__What is needed__. Arrange the data, starting at the line that contains "The width and height of the screenshot is (1314, 651)." and ending at the last line, as a Markdown table with the columns Row and Data line. Leave out any blank lines.

* * *

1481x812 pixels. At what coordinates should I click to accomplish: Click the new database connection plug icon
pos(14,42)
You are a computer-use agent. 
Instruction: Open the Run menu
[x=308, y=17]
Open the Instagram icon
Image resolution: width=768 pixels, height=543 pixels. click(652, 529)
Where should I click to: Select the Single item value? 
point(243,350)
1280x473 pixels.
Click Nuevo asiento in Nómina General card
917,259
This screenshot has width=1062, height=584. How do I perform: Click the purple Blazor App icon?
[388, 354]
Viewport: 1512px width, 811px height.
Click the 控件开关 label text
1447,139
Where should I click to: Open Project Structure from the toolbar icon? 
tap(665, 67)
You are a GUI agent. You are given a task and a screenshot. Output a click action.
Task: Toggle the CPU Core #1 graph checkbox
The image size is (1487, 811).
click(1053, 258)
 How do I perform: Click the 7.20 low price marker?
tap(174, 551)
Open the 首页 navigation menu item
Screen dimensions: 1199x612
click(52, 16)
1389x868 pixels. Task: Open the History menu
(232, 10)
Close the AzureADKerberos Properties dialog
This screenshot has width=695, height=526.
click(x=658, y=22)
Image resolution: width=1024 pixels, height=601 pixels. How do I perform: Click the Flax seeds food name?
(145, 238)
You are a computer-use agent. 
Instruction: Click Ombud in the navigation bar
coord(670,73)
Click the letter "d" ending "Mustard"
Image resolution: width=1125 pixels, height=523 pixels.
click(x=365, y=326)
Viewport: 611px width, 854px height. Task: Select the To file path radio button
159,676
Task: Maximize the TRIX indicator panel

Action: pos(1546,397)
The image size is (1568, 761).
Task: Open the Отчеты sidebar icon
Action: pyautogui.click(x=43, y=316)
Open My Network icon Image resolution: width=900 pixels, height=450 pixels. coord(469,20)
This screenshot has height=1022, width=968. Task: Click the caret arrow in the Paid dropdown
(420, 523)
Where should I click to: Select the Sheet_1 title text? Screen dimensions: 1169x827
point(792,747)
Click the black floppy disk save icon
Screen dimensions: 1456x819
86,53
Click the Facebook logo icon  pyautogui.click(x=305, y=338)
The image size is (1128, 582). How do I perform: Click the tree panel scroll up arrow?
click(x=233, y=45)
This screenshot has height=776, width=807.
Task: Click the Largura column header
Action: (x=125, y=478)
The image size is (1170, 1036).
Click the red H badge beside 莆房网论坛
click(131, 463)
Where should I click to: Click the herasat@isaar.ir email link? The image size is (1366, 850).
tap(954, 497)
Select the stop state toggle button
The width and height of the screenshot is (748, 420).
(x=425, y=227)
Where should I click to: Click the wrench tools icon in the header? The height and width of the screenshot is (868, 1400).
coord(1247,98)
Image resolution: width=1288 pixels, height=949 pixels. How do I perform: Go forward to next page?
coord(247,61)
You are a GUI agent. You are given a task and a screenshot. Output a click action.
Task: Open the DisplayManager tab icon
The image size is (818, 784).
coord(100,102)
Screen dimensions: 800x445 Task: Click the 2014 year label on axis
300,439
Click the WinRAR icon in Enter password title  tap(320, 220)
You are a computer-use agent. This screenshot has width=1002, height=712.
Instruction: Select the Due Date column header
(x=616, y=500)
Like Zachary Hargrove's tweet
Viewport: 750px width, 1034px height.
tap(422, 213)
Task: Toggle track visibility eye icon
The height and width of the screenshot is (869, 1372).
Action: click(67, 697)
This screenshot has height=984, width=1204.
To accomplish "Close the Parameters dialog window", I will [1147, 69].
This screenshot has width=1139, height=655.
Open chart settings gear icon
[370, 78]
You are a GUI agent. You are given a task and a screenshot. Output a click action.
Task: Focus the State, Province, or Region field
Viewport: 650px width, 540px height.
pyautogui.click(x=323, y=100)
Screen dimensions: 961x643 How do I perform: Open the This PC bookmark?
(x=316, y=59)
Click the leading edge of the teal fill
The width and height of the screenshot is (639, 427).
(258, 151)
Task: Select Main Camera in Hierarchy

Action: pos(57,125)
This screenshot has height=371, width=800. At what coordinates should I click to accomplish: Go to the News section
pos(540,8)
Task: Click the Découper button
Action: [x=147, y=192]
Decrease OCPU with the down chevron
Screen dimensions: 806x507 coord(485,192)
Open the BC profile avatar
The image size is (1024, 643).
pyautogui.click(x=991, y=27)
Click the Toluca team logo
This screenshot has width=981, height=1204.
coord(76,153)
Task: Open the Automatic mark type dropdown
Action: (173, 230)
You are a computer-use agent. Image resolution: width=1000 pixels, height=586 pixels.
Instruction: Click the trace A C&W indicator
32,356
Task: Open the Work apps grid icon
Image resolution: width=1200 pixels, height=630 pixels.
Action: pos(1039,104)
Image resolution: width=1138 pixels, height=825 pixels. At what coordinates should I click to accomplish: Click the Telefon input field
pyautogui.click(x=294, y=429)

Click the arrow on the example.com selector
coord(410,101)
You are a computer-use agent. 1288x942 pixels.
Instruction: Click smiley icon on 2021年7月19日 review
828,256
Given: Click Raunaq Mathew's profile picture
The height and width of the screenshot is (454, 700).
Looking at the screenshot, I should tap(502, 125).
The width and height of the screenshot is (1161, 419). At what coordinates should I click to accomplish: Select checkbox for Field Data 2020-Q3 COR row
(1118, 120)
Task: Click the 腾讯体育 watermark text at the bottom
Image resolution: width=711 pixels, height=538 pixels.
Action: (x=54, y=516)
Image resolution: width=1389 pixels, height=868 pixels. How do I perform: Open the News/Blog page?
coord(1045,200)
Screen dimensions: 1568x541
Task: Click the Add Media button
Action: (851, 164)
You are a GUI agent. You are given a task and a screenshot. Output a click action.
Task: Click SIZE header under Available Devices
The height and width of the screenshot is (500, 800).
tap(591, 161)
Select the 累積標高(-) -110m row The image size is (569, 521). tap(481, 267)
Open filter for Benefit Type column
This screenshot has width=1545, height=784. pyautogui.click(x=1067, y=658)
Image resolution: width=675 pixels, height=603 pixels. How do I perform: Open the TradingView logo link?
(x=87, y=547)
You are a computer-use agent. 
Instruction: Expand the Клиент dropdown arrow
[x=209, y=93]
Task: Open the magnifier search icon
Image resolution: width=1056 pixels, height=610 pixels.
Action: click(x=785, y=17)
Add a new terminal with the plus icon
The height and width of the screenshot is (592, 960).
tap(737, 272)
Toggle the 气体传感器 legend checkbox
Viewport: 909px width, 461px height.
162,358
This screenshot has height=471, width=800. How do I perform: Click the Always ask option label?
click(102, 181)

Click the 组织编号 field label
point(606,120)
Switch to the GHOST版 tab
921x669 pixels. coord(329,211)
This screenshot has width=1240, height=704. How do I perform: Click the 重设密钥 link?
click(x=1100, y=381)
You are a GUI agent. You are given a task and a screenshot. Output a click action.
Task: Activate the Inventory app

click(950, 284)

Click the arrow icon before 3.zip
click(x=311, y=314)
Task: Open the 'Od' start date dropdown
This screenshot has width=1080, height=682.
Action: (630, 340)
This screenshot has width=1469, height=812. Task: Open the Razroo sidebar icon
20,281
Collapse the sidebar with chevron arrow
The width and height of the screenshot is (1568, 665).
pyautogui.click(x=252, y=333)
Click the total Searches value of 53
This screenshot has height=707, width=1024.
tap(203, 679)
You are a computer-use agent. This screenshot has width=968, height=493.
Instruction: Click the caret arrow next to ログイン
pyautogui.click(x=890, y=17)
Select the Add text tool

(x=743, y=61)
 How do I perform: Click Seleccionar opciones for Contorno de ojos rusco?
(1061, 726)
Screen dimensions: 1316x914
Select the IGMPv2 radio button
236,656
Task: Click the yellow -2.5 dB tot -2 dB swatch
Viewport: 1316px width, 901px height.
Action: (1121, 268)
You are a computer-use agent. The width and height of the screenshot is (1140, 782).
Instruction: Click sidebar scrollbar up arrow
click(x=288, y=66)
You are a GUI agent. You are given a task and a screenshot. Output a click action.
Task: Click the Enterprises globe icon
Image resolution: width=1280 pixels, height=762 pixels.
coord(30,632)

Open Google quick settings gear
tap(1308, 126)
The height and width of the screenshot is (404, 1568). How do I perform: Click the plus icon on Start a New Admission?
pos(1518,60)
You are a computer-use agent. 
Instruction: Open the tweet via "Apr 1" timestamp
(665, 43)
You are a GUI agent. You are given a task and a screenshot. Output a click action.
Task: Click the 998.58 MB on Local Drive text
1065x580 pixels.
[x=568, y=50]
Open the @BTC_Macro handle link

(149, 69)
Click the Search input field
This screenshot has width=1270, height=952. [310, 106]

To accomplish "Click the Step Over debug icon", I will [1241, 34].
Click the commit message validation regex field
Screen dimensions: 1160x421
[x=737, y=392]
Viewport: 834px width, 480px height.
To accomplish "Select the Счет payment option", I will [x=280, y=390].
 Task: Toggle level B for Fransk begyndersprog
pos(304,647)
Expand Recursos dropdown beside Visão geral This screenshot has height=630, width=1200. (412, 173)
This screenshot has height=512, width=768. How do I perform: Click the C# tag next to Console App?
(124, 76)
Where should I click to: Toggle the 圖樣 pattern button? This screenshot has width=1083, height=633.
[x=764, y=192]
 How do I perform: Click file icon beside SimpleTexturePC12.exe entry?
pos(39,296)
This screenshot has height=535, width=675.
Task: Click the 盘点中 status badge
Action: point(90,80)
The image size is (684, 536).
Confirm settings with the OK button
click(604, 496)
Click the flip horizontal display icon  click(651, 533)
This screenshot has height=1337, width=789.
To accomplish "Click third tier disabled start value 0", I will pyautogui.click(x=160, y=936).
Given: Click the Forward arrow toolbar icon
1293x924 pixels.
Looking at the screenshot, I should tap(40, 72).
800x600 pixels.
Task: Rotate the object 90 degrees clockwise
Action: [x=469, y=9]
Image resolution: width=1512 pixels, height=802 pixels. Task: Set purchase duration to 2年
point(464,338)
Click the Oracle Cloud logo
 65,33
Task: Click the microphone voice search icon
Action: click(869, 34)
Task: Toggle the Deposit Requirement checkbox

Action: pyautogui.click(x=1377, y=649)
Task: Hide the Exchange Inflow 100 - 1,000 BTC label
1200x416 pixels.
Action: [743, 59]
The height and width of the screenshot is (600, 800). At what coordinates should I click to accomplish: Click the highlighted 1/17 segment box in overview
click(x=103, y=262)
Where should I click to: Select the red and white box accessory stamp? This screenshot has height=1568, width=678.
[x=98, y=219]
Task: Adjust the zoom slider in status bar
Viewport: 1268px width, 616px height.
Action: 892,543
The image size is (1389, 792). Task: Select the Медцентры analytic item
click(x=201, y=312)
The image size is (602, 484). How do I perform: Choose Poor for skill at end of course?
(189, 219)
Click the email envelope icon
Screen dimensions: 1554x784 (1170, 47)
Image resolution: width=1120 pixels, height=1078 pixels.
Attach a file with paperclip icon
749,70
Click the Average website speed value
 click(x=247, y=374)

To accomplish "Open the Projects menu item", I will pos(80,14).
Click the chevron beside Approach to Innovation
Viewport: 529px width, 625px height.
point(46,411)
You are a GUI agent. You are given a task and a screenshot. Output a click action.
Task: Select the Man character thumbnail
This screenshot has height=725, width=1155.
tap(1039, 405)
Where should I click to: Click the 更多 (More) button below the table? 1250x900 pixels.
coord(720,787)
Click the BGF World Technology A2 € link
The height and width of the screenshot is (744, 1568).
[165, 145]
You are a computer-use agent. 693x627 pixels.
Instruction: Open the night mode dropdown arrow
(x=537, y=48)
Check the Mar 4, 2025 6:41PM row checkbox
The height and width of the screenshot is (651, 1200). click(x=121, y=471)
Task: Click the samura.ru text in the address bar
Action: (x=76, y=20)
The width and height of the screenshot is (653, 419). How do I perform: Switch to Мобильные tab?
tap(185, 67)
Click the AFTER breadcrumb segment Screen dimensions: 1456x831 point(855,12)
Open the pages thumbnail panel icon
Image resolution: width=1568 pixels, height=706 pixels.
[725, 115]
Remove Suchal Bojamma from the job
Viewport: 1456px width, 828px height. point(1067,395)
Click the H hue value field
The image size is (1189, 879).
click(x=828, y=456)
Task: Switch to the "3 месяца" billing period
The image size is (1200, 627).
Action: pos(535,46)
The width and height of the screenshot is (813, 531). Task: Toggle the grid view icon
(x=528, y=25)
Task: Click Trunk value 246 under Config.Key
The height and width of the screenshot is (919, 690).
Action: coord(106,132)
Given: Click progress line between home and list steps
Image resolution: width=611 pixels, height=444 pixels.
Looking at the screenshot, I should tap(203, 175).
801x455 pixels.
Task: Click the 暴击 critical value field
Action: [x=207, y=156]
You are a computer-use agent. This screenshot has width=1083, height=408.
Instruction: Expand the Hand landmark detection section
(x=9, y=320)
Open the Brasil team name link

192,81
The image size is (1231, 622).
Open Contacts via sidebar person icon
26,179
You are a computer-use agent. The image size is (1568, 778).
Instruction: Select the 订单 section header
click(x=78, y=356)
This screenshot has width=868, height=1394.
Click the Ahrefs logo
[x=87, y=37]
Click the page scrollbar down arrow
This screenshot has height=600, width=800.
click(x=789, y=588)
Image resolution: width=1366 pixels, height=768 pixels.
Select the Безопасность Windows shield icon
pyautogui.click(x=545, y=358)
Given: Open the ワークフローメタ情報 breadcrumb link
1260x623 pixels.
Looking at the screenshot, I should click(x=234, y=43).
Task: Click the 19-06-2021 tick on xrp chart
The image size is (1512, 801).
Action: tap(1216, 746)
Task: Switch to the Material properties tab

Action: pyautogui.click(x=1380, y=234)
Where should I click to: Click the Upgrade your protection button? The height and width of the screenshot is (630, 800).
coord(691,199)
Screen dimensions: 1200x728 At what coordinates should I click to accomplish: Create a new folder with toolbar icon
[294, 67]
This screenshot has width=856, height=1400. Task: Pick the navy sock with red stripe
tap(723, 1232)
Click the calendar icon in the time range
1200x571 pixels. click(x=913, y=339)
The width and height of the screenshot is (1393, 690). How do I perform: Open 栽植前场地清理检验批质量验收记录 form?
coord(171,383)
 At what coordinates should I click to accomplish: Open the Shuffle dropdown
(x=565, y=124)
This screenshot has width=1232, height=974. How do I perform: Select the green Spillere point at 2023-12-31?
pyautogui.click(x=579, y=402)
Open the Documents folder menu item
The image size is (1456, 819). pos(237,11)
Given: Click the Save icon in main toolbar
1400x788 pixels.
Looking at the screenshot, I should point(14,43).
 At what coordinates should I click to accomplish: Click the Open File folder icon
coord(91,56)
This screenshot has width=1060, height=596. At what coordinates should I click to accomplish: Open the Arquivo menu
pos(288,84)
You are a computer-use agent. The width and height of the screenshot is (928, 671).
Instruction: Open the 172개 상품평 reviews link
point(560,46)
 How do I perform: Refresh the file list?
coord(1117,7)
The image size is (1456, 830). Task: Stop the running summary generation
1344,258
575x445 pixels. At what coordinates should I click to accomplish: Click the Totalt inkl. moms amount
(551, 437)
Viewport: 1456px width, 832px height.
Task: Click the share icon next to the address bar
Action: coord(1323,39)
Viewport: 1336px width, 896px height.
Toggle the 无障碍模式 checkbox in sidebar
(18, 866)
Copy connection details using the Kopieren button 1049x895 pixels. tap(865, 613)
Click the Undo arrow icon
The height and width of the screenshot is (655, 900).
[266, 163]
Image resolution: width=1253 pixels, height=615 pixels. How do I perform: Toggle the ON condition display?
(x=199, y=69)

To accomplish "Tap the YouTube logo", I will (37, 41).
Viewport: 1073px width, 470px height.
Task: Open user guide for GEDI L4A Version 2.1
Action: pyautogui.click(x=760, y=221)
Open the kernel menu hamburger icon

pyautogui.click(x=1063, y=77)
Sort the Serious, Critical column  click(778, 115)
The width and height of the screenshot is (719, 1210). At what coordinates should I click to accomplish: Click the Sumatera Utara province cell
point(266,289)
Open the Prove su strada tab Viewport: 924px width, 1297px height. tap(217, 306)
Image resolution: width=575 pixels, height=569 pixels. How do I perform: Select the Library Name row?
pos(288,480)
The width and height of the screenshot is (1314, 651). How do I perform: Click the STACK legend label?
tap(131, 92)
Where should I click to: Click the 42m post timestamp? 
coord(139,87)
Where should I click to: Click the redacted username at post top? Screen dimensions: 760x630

* * *

__Task solution__.
| Row | Data line |
|---|---|
| 1 | The width and height of the screenshot is (1314, 651). How do I perform: Click the STACK legend label? |
| 2 | tap(131, 92) |
| 3 | Where should I click to: Click the 42m post timestamp?  |
| 4 | coord(139,87) |
| 5 | Where should I click to: Click the redacted username at post top? Screen dimensions: 760x630 |